Spark reads kafka data stream 07/13 Update SLTechnology News&Howtos

Spark reads kafka data stream

2025-07-13 Update From: SLTechnology News&Howtos shulou NAV: SLTechnology News&Howtos > Internet Technology >

Shulou(Shulou.com)06/03 Report--

Spark provides two ways to read kafka data streams: createDstream and createDirectStream. The differences between the two are as follows: 1. KafkaUtils.createDstream

The constructor is KafkaUtils.createDstream (ssc, [zk], [consumer group id], [per-topic,partitions])
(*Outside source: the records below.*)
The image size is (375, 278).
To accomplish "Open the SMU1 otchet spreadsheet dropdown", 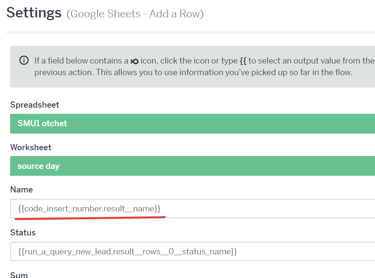I will (x=193, y=124).
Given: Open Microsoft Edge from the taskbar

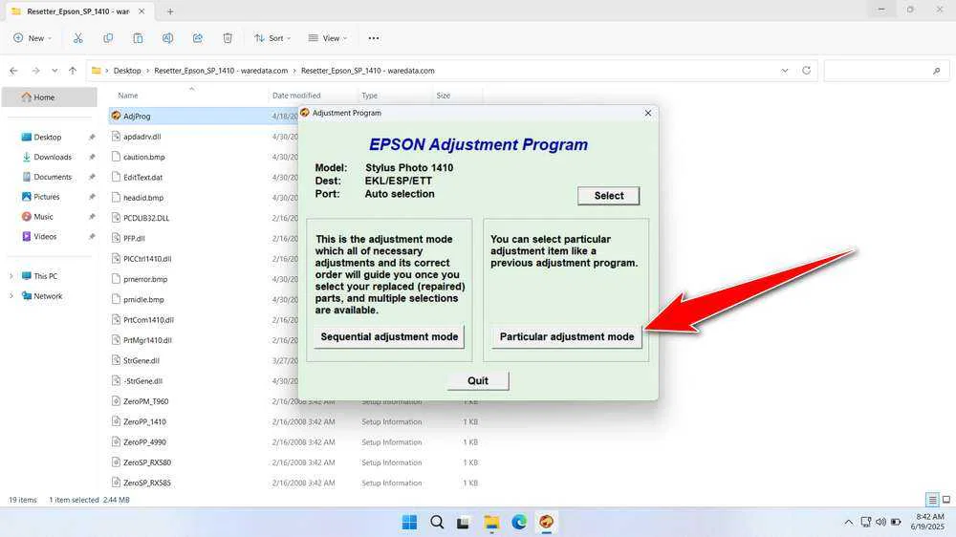Looking at the screenshot, I should [x=519, y=522].
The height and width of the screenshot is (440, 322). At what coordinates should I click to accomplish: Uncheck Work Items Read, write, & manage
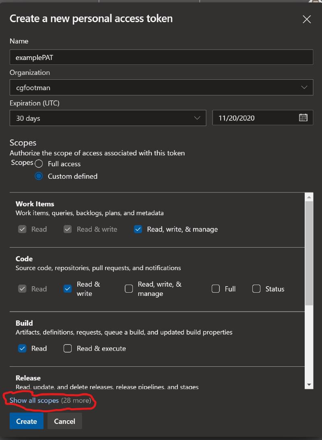click(x=138, y=229)
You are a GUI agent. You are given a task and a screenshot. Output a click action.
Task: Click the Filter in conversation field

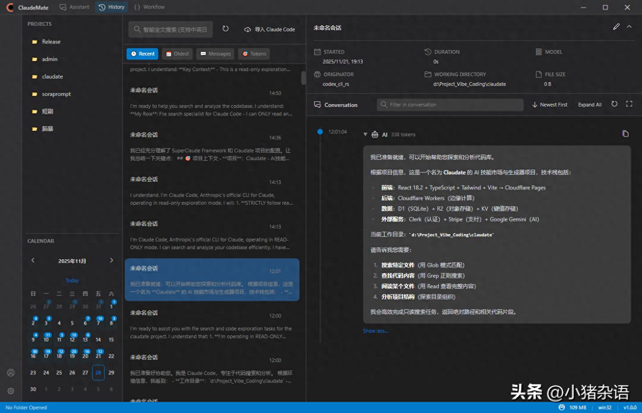point(450,105)
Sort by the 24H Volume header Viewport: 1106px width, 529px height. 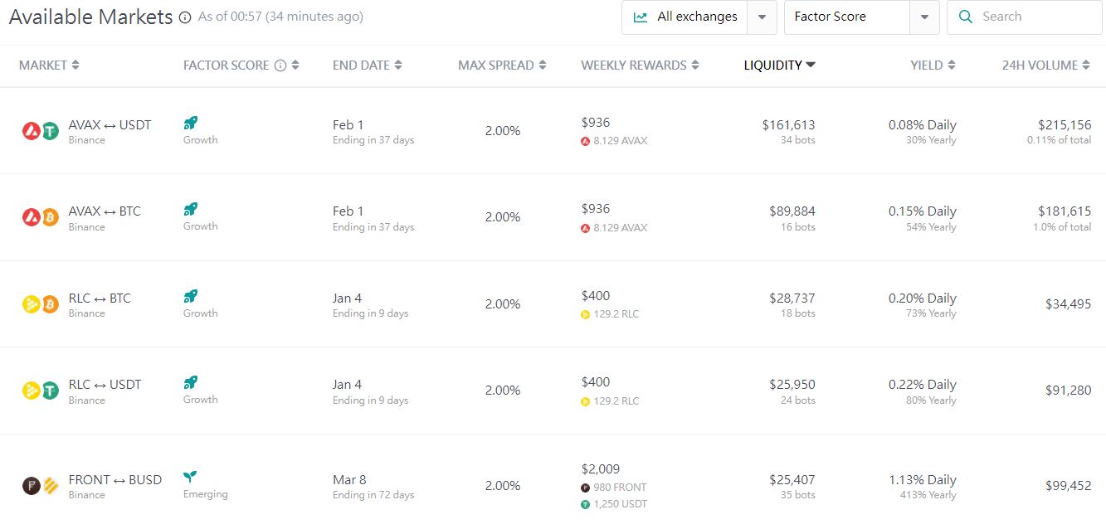tap(1045, 66)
Receivers is used to receive data, using Kafka's high-level consumer api. All data received by receivers will be saved in Spark executors, and then job will be started through Spark Streaming to process the data, which will be lost by default. WAL log can be enabled, which is stored on HDFS.

A. Create a receiver to pull data from kafka regularly. The rdd partition of ssc and the topic partition of kafka are not the same concept, so if increasing the number of specific principal partitions only increases the number of threads consuming topic in a receiver, it does not increase the number of parallel processing data in spark.

B. For different group and topic, you can use multiple receivers to create different DStream

C. If WAL is enabled, you need to set the storage level, that is, KafkaUtils.createStream (… ., StorageLevel.MEMORY_AND_DISK_SER)

2.KafkaUtils.createDirectStream

Distinguishes Receiver from receiving data, which periodically queries kafka's topic+partition for the latest offset, and then processes the data in each batch according to the offset range, using kafka's simple consumer api

Advantages:

A, simplify parallelism, do not need multiple kafka input streams, this method will create the same number of rdd as kafka partitions, and will read from kafka in parallel.

B, efficient, this method does not require WAL,WAL mode to copy the data twice, the first is copied by kafka, and the other is written to wal

C, just one-time semantics (Exactly-once-semantics), the traditional way to read kafka data is to write the offset into zookeeper through kafka high-level api. The possibility of data loss is that the offset in zookeeper is inconsistent with that of ssc. EOS implements kafka low-level api, and the offset is only stored in checkpoint by ssc, which eliminates the problem of inconsistency between zk and ssc offsets. The disadvantage is that the kafka monitoring tool based on zookeeper cannot be used.

Public void adclick () {

SparkConf conf = new SparkConf ()

.setAppName ("")

.setMaster ("")

JavaStreamingContext jssc = new JavaStreamingContext (conf,Durations.seconds (10))

Jssc.checkpoint ("")

Map kafkaParams = new HashMap ()

KafkaParams.put ("metadata.broker.list", ConfigurationManager.getProperty ("metadata.broker.list"))

String kafkaTopics = ConfigurationManager.getProperty ("kafkaTopics")

String [] kafkaTopicsSplits = kafkaTopics.split (",")

Set tops = new HashSet ()

For (String xx:kafkaTopicsSplits) {

Tops.add (xx)

}

JavaPairInputDStream adRealTimeDStream = KafkaUtils.

CreateDirectStream (

Jssc

String.class

StringDecoder.class

KafkaParams

Tops)

Jssc.start ()

Jssc.awaitTermination ()

Jssc.close ()

}

Welcome to subscribe "Shulou Technology Information " to get latest news, interesting things and hot topics in the IT industry, and controls the hottest and latest Internet news, technology news and IT industry trends.

*The comments in the above article only represent the author's personal views and do not represent the views and positions of this website. If you have more insights, please feel free to contribute and share.